Kenneth Moelis frustriert
Star-Banker bereitet Abgang bei UBS vor

Die Schweizer Großbank UBS muss wohl einen weiteren Schlag verkraften: Präsident Kenneth Moelis zeigt sich mit der Strategie des Finanzinstituts unzufrieden, steht vor seinem Rücktritt – und soll eigene Pläne haben.

tor NEW YORK. Die UBS kommt nicht zur Ruhe. US-Medien berichten, dass Präsident Kenneth Moelis möglicherweise die Schweizer Großbank verlassen wird.
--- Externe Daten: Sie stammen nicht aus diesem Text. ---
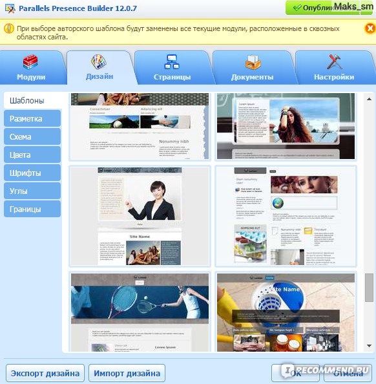Click the orange drawer Документы icon
376x384 pixels.
(x=253, y=62)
Das wäre ein weiterer Schlag für UBS, nachdem bereits mehrere Spitzenmanager der Investmentbank in den USA den Rücken gekehrt haben. Grund für die Abwanderungspläne von Moelis sei dessen „Frustration“ über die zögerliche Haltung der Bank bei „leveraged buyouts“. Dabei handelt es sich um die kreditfinanzierte Übernahme von Unternehmen durch Private-Equity-Firmen. Dieses Geschäft ist in den vergangenen Jahren zu einem wichtigen Erlösbringer geworden.
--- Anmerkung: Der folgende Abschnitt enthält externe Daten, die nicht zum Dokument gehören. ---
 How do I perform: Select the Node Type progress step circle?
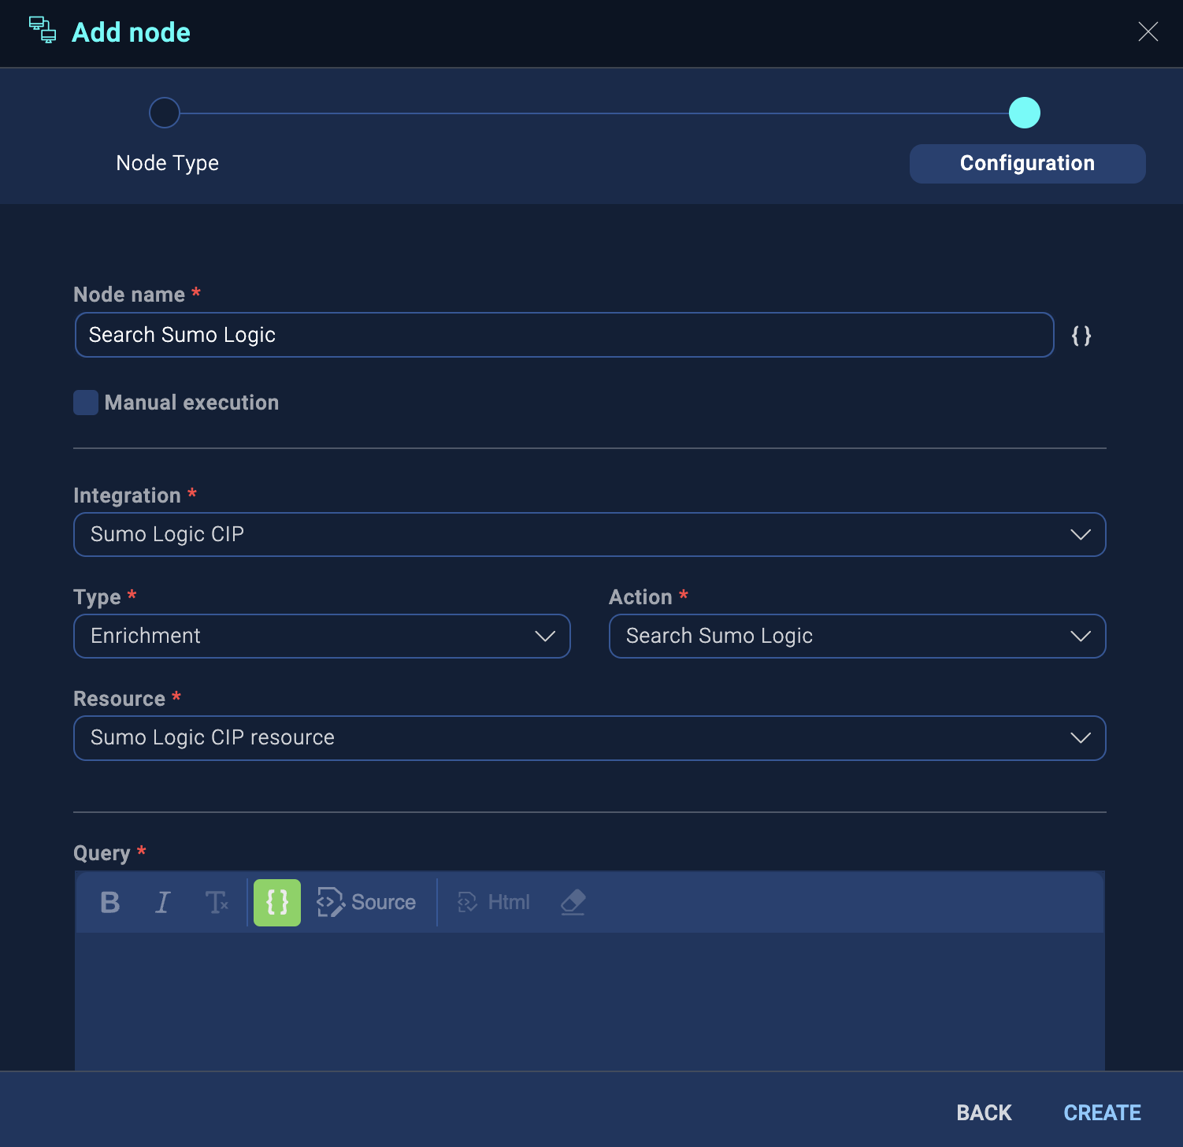(164, 113)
Moelis gilt als einer der Architekten für den Aufstieg von UBS in die Spitze der Wall-Street-Banken. Er sorgte dafür, dass die Schweizer im vergangenen Jahr weltweit den sechsten Platz im Geschäft mit Übernahmen und Fusionen belegte. Es wird damit gerechnet, dass Moelis eine eigene Investmentboutique aufmachen wird. UBS wollte die Spekulationen nicht kommentieren.